根据人类MBF1基因全序列,参照分离得到的猪MBF1基因序列,设计M3F/M3R、M4F/M4R两对引物,以大白猪基因组DNA为模板扩增猪MBF1基因的内含子序列,PCR扩增产物经1.5%琼脂糖凝胶电泳,检测结果如图3。

对PCR扩增产物进行测序,结果表明,引物M3F/M3R在猪基因组中的扩增片断长度是753 bp,其中第2内含子的长度为355 bp, 第3内含子的长度为197 bp;引物M4F/M4R在猪基因组中的扩增片断长度579 bp,其中第4内含子的长度为492 bp。将序列拼接获得的1 919 bp的猪MBF1基因组序列,提交到GenBank收录号为EF 625885;通过内含子、外显子、边界分析发现猪MBF1基因的内含子的剪接方式都符合“GT-AG”法则(图4)。

2.5 猪MBF1基因的组织表达谱分析

利用特异引物M3F/M3R,并将GAPDH作为对照,以各个组织cDNA為模板进行半定量RT-PCR扩增,扩增产物长度分别为261 bp和480 bp(图5)。结果表明,MBF1基因在心、肝、脾、肾、子宫中表达量较高,在肺、胃、脂肪、脂肪、肌肉、卵巢中等表达,在胃和小肠中表达量较低。

3 小结与讨论

本研究结果表明猪MBF1基因的cDNA序列与人和小鼠序列的相似性分别为89%和88%,MBF1基因编码的蛋白质序列与人和小鼠的蛋白质序列相似性分别为99%和97%。编码区的高度保守性和蛋白质序列的高度相似性证实了所分离基因的正确性,同时也为利用人、小鼠等模式动物的基因信息来进行畜禽基因组学的研究提供依据。

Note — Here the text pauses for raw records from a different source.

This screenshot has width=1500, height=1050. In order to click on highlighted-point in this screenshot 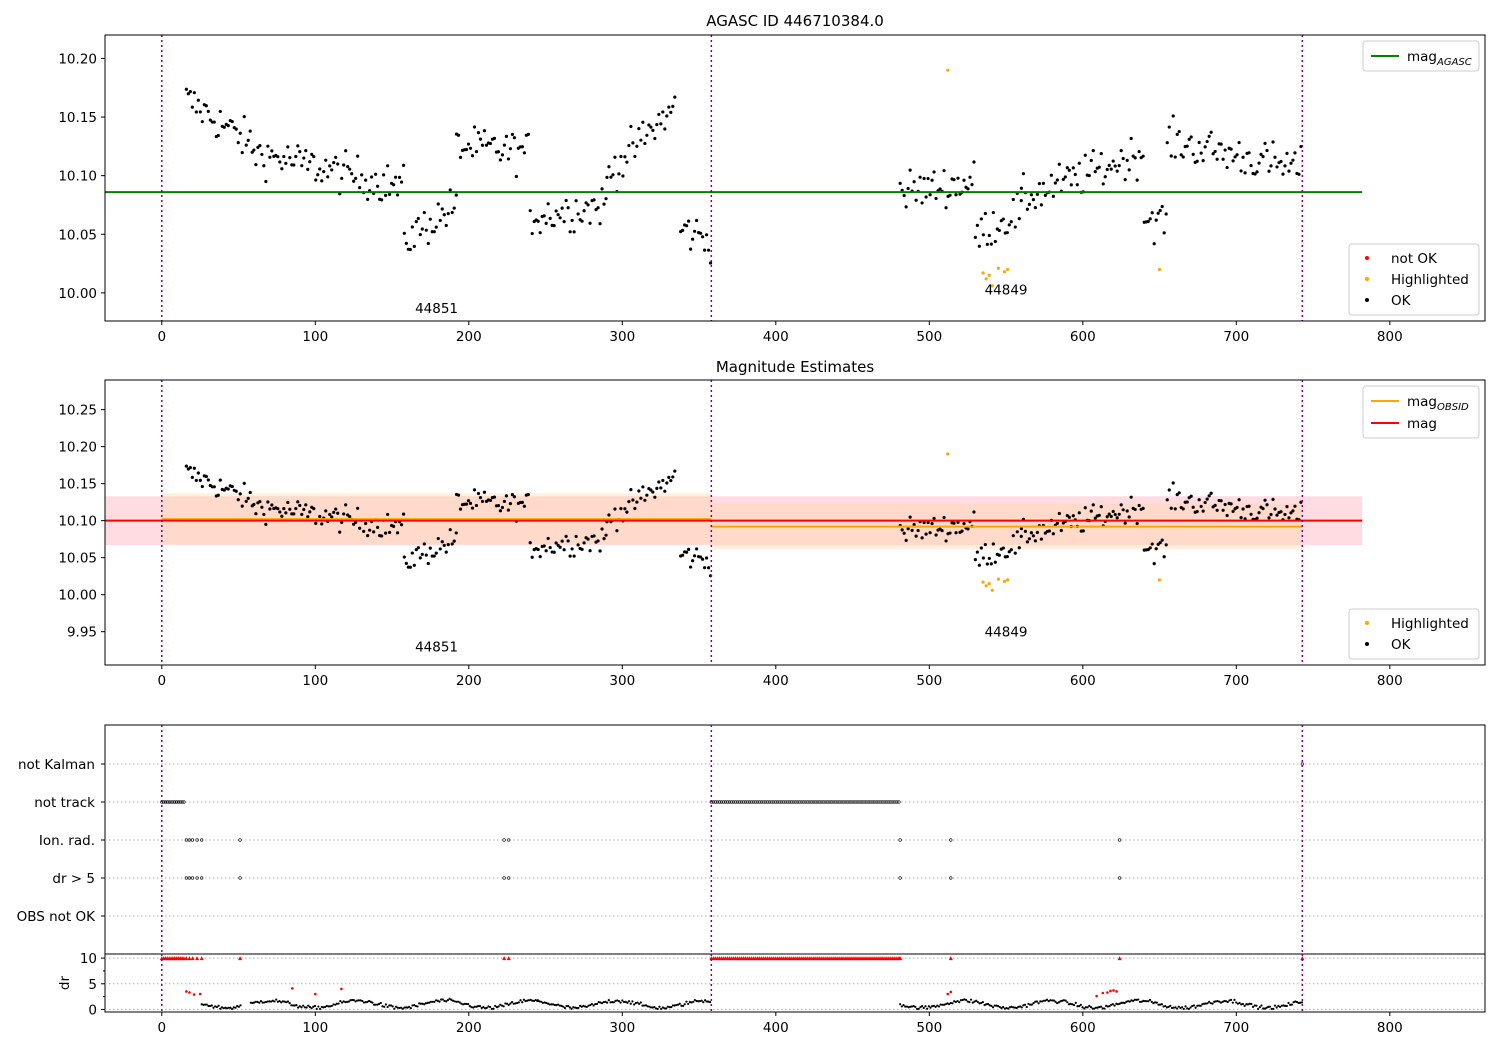, I will do `click(998, 579)`.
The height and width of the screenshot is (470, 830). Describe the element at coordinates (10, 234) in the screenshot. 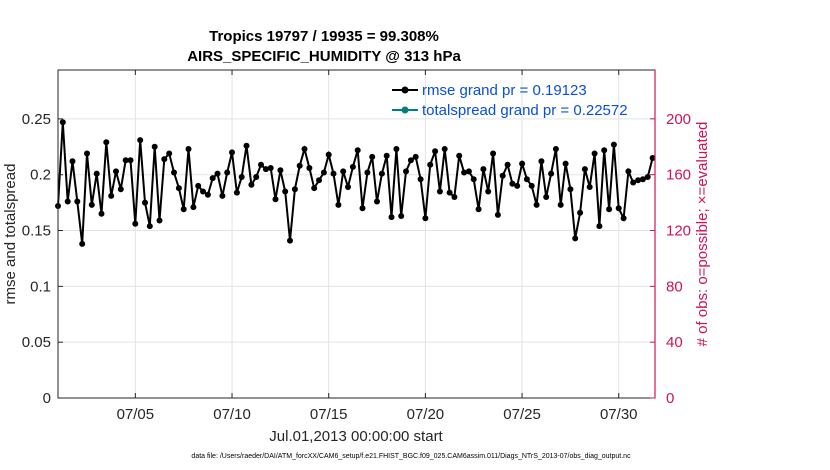

I see `y-axis-label: rmse and totalspread` at that location.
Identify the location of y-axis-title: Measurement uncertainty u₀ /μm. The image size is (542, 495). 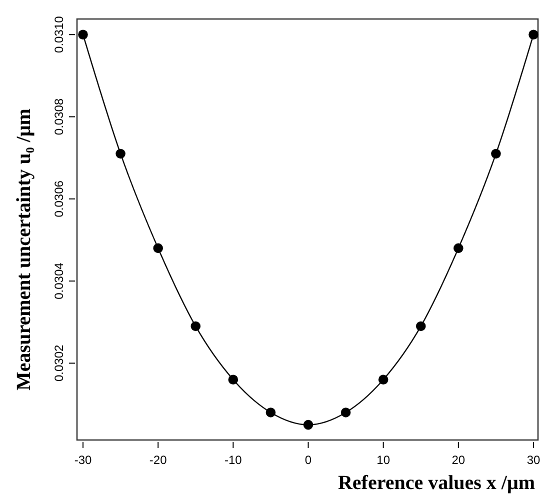
(24, 249).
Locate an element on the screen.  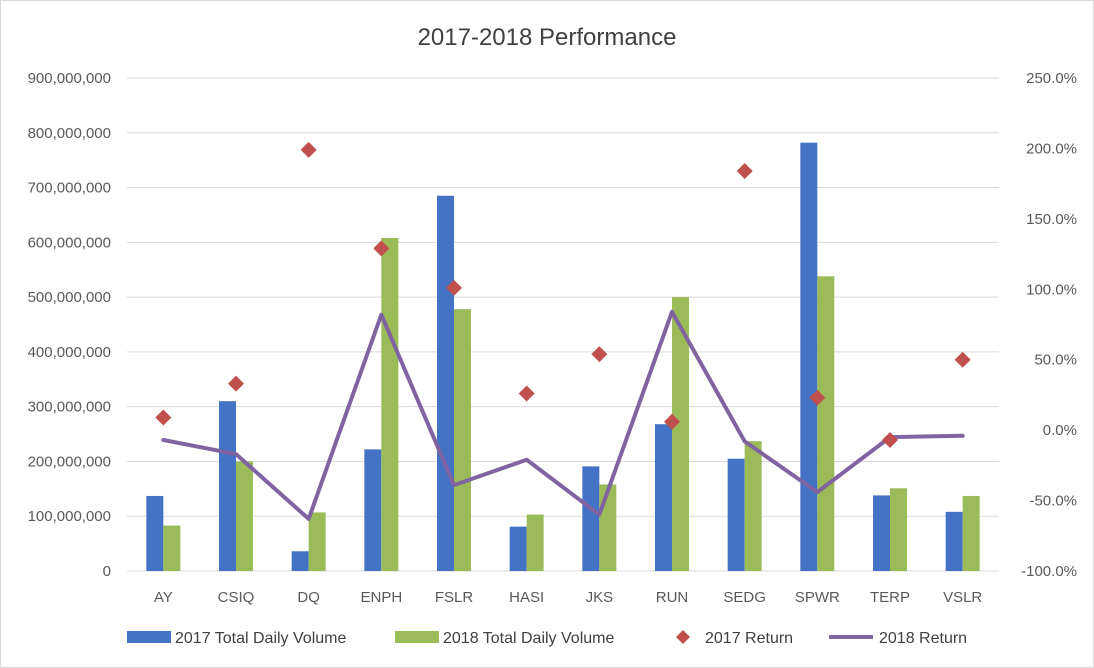
category-label: DQ is located at coordinates (308, 598).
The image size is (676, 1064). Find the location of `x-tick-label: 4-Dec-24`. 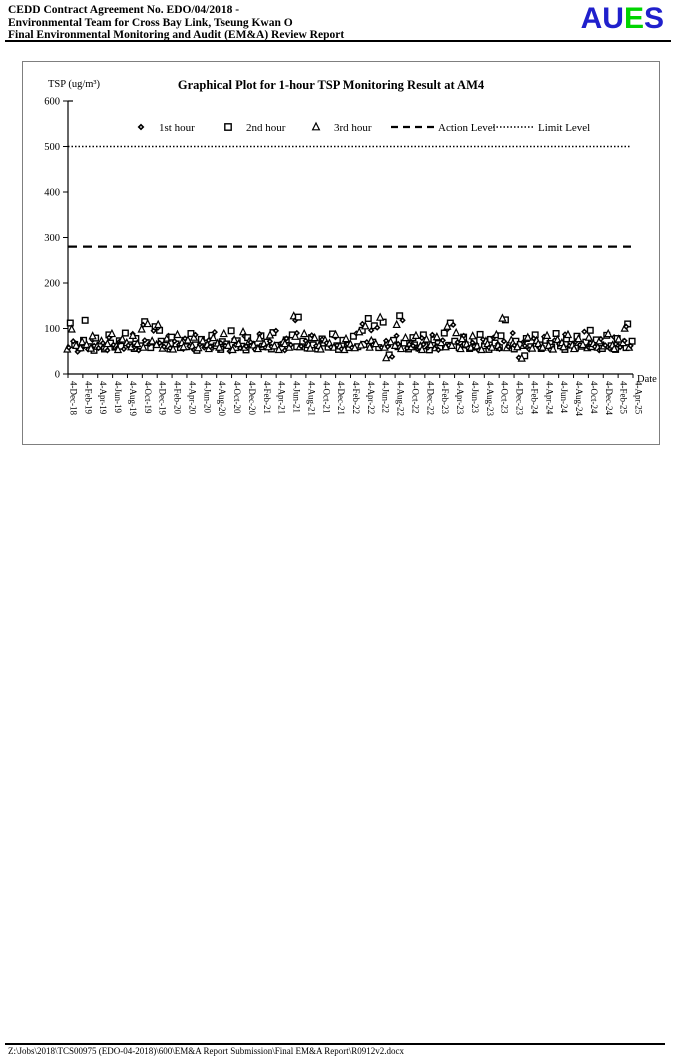

x-tick-label: 4-Dec-24 is located at coordinates (609, 398).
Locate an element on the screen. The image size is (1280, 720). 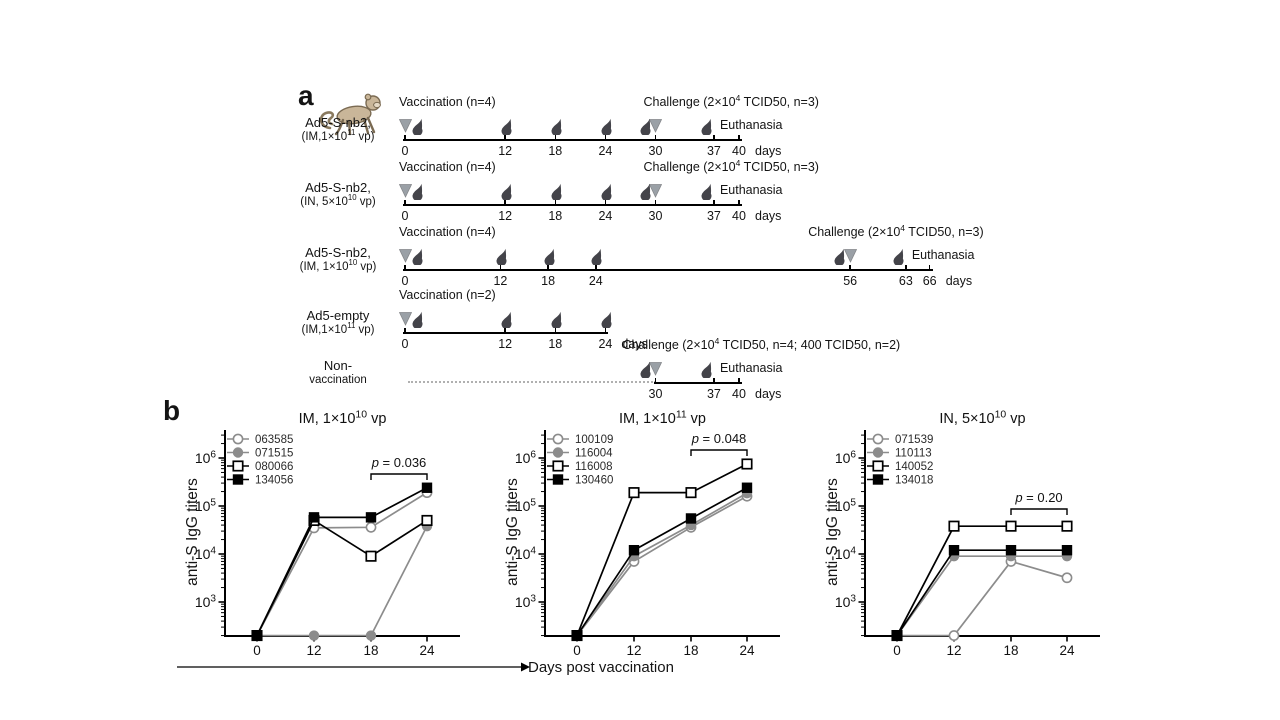
vaccination-label: Vaccination (n=4) is located at coordinates (448, 102).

动物间的基因结构具有高度的保守性,根据已知物种的基因组结构,可以预测其他物种同源基因的结构。本研究利用人MBF1基因结构,预测了猪MBF1基因结构,并通过试验的方法获得了相应的基因组序列,所获得的候选基因的内含子和外显子组成及相对位置与预测结果一致,且内含子的剪切方式均符合“GT-AG”法则。本研究分离的MBF1基因与人相应的基因具有相同的基因组结构,这也印证了基因组结构在不同物种间的高度保守性,同时也说明根据已知物种基因组结构来预测其他物种同源基因结构的可行性。

参考文献:

[1] TAKEMARU K, LI F Q, UEDA H, et al. Multiprotein bridging factor 1(MBF1) is an evolutionarily conserved transcriptional coactivator that connects regulatory factor and TATA element-binding protein[J]. Proc Natl Acad Sci,1997,94:7251-7256.

[2] TAKEMARU K, HARASHIMA S, UEDA H, et al. Yeast coactivator MBF1 mediates GCN4-dependent transcriptional activation [J]. Mol Cell Bio,1998,18:4971-4976.

[3] OZAKI J, TAKEMARU K, IKEGAMI T, et al. Identification of the core domain and the secondary structure of the transcriptional coactivator MBF1[J]. Genes Cells,1999,4:415-424.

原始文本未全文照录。